Pour rester dans l’actualité, le 25 septembre dernier, le musée du Louvre et la chanteuse américaine Lady Gaga ont publié sur Instagram un mini-clip audacieux réalisé par Warner Bros, où la chanteuse détourne l’image de la Joconde en lui dessinant un sourire sur la vitre avec du rouge à lèvres. Cette campagne, initiée par le Louvre pour promouvoir le film *Joker – Folie à Deux*, sert également à annoncer leur prochaine exposition “Figures du fou – Du Moyen Âge aux romantiques”, prévue à partir du 16 octobre. Cet exemple montre comment l’art et le marketing peuvent s’entrelacer pour créer un impact fort, en captant l’attention d’un public plus large et plus jeune, tout en conservant un lien avec le patrimoine culturel.
L’art comme véritable levier stratégique
L’intégration de l’art dans la publicité, ou artketing, est plus qu’une simple tendance, c’est un levier stratégique qui permet aux marques de se distinguer dans un paysage saturé. En exploitant les émotions et l’esthétique de l’art, les entreprises parviennent à créer des campagnes mémorables qui touchent profondément le public.
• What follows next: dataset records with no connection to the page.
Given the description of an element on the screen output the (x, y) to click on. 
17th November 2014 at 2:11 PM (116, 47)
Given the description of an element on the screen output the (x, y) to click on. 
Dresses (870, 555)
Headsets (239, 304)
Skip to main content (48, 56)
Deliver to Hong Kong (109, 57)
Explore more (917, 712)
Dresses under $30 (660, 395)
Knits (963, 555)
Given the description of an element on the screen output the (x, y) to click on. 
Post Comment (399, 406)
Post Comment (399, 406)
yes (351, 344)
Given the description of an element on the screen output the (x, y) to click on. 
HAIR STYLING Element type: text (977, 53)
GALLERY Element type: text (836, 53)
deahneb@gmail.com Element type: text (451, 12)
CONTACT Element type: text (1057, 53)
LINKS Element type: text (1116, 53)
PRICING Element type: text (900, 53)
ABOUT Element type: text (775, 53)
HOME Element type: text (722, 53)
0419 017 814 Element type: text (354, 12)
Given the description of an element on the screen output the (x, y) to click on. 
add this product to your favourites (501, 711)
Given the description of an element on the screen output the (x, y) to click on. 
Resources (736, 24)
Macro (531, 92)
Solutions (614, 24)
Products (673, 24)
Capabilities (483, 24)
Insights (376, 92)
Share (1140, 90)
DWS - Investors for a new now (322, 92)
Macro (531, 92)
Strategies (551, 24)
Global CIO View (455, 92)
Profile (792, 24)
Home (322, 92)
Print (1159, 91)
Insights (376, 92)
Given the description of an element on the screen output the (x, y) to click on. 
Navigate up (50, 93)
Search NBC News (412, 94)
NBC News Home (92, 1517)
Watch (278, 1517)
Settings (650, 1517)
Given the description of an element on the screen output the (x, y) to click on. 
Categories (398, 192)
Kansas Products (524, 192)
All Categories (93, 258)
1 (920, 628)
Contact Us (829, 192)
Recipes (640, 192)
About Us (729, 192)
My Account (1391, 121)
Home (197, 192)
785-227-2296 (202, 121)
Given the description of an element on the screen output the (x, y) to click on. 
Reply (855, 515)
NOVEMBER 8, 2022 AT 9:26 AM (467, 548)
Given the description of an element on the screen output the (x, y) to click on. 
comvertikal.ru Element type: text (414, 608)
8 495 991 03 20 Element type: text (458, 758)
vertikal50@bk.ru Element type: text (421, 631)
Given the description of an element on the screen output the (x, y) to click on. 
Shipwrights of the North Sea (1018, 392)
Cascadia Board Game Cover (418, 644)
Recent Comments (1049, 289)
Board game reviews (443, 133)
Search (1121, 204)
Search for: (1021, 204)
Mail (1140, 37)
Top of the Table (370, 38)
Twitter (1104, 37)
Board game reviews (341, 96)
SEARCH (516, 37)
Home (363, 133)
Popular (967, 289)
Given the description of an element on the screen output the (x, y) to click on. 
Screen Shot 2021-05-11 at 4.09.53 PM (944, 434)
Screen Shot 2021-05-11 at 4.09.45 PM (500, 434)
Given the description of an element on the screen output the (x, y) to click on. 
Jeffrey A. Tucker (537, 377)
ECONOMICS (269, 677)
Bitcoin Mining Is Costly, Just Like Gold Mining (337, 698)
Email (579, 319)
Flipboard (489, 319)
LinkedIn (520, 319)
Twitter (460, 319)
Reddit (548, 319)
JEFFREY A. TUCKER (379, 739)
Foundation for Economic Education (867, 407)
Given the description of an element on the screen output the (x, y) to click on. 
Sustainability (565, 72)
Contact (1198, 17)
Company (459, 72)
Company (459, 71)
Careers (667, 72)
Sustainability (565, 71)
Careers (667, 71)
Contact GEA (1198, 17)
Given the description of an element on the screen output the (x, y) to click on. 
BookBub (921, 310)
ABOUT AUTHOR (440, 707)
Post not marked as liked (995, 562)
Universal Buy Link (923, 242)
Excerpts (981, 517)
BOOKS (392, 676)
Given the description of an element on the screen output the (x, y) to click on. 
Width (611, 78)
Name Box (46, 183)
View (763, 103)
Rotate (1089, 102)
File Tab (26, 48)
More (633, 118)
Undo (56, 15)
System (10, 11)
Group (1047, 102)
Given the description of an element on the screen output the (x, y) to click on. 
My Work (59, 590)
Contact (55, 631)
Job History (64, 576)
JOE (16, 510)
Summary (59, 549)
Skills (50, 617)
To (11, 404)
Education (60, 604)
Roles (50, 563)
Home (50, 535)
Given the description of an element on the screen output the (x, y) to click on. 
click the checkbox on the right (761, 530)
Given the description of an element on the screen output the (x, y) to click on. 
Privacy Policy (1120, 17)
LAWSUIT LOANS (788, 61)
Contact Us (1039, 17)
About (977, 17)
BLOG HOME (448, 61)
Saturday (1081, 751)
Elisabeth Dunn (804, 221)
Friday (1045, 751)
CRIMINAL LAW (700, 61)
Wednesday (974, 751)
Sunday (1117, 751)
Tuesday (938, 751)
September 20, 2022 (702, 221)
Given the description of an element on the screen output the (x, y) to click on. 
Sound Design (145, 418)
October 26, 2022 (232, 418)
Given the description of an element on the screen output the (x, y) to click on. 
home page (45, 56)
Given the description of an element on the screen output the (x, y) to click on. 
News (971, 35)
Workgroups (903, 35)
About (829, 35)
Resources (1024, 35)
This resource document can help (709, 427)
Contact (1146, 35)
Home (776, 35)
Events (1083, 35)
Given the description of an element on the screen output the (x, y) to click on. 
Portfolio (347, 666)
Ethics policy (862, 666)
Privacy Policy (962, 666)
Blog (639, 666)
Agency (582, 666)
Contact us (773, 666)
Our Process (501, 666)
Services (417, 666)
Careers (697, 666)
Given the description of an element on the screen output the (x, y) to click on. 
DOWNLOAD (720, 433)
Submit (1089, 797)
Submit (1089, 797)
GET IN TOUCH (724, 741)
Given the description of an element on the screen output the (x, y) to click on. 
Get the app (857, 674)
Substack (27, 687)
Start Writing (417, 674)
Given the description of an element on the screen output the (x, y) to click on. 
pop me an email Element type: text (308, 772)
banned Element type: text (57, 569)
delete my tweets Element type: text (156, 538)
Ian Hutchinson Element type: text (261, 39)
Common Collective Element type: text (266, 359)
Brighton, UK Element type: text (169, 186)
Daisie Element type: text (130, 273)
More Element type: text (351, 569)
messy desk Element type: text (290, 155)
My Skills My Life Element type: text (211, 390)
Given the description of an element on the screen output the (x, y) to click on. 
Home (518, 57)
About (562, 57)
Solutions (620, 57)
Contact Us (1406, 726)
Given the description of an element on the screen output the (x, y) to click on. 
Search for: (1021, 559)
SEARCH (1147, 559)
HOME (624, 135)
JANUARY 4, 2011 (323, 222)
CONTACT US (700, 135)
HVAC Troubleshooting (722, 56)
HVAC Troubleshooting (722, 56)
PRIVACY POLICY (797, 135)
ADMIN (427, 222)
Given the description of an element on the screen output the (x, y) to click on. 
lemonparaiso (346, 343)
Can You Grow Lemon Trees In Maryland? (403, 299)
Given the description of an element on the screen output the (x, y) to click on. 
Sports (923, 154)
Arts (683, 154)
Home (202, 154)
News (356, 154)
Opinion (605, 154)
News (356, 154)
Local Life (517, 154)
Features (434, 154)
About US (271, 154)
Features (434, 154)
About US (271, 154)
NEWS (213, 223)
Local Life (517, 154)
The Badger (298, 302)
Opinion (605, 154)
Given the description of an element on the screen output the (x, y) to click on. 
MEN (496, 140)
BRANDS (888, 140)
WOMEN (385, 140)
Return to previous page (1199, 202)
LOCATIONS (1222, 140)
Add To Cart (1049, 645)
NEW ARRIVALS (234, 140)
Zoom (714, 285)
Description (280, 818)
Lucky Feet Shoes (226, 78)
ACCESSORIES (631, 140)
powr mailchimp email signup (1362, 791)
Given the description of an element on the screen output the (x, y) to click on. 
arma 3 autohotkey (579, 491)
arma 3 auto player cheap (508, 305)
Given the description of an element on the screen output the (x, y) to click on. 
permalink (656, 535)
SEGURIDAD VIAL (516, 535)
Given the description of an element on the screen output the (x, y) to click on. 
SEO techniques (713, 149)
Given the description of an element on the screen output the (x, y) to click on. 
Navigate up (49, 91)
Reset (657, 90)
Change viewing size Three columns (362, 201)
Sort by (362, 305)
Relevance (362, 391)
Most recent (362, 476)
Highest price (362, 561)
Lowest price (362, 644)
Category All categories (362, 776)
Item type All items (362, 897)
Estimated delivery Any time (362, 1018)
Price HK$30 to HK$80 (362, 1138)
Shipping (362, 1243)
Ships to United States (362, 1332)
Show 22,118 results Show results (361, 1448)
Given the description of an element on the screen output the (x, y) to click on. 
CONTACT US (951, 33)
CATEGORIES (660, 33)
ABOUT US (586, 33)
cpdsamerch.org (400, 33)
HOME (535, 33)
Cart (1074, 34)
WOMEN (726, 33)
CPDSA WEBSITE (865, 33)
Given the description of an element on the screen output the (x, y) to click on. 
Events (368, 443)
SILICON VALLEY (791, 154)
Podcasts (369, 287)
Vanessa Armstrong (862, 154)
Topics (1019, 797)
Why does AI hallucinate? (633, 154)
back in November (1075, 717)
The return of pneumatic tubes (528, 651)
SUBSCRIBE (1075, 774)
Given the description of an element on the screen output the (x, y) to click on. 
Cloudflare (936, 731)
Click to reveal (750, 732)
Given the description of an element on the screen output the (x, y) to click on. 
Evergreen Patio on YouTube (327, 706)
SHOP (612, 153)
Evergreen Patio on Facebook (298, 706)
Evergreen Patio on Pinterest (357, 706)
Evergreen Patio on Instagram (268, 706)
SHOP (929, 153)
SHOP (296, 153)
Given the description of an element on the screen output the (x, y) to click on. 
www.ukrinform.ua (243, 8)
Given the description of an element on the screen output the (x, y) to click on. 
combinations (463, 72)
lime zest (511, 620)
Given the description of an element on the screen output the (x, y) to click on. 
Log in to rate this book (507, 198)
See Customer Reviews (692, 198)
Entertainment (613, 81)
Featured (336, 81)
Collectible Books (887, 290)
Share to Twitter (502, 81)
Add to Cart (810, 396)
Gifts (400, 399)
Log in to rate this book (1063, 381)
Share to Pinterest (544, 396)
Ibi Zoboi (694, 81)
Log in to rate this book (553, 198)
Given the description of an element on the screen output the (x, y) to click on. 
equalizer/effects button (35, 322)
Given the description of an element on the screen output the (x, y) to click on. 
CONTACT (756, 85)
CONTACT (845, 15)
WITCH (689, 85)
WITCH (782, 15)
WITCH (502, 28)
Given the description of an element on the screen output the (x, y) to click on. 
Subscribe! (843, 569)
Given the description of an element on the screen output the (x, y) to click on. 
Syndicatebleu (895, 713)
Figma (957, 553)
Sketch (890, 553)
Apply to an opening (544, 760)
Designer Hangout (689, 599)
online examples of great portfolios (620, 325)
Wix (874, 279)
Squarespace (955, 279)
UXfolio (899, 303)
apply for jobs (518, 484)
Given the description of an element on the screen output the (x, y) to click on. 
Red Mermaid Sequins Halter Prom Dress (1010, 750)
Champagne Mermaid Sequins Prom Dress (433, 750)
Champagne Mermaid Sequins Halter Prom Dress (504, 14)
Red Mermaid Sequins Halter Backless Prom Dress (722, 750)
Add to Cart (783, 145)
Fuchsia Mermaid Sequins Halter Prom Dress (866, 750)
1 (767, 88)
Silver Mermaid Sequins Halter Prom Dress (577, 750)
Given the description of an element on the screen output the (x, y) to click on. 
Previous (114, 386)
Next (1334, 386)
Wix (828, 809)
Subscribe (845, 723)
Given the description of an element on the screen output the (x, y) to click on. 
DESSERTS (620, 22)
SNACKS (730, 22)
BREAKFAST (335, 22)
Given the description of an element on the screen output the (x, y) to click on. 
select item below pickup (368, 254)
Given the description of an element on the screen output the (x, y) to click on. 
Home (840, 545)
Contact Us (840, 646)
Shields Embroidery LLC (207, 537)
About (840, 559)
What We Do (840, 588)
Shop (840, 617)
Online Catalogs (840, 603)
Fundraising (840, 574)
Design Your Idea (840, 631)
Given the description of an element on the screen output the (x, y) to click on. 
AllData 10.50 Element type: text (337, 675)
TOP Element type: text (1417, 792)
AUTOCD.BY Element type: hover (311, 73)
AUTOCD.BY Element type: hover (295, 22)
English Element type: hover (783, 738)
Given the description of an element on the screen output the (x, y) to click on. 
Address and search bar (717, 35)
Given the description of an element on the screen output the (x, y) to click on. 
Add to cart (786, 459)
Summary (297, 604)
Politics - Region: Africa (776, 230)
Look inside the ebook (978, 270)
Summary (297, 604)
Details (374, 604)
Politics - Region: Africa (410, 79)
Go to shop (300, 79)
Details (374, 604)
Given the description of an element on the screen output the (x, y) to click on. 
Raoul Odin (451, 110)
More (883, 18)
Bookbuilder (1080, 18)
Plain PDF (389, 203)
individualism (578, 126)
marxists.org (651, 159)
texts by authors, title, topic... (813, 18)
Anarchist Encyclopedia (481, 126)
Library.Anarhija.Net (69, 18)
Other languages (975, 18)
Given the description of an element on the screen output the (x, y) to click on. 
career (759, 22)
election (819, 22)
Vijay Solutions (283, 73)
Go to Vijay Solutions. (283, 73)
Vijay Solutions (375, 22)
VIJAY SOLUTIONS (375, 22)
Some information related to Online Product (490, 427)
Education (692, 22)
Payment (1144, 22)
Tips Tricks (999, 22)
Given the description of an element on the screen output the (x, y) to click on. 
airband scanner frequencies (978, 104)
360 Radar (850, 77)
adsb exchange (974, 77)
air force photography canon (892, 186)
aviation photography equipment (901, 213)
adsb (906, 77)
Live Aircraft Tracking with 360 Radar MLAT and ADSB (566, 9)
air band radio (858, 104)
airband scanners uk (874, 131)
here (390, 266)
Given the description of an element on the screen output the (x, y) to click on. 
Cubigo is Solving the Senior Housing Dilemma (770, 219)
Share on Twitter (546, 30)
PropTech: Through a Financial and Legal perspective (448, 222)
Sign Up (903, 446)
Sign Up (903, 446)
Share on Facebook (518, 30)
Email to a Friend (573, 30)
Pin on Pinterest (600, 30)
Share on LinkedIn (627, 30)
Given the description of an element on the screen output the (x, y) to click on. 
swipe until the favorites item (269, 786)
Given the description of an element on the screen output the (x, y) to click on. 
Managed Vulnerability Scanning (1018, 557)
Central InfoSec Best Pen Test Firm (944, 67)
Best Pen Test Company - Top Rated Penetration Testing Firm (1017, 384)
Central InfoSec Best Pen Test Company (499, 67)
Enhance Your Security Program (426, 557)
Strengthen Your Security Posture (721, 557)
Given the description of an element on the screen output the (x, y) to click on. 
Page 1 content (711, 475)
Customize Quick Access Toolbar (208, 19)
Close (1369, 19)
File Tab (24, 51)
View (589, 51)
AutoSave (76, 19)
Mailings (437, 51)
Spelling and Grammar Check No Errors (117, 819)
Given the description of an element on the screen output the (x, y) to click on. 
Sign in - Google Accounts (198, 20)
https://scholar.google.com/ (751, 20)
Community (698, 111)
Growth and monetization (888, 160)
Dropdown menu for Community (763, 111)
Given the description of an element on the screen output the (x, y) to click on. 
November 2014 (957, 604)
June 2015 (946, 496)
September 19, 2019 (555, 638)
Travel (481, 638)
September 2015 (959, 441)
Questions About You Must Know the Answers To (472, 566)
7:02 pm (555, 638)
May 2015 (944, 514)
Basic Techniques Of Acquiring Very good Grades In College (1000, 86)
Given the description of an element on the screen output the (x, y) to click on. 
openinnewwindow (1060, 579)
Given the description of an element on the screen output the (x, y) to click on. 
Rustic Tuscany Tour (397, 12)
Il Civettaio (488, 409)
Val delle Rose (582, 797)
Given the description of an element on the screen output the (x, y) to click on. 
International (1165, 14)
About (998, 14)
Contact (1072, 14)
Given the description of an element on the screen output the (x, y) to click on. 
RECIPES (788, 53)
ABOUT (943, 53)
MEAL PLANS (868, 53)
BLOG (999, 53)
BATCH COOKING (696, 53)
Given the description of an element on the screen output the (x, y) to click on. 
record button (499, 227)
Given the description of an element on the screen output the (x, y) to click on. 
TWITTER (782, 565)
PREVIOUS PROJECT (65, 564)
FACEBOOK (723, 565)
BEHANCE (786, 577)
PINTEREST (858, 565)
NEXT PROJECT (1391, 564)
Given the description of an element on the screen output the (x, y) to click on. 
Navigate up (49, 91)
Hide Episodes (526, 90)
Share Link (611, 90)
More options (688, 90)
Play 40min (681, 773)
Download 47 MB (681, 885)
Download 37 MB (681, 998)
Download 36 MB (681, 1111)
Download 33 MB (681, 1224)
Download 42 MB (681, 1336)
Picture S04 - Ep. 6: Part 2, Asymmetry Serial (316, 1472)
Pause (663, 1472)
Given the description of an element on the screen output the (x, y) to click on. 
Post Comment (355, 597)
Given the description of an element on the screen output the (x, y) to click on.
Cette fusion offre un nouveau souffle à la publicité en lui donnant une dimension artistique, culturelle et émotionnelle. L’art dans la publicité ne se limite plus à la décoration ou à l’embellissement d’un message commercial, il devient une expérience en soi, invitant le·la consommateur·ice à réfléchir, à ressentir et à interagir avec la marque d’une manière totalement nouvelle.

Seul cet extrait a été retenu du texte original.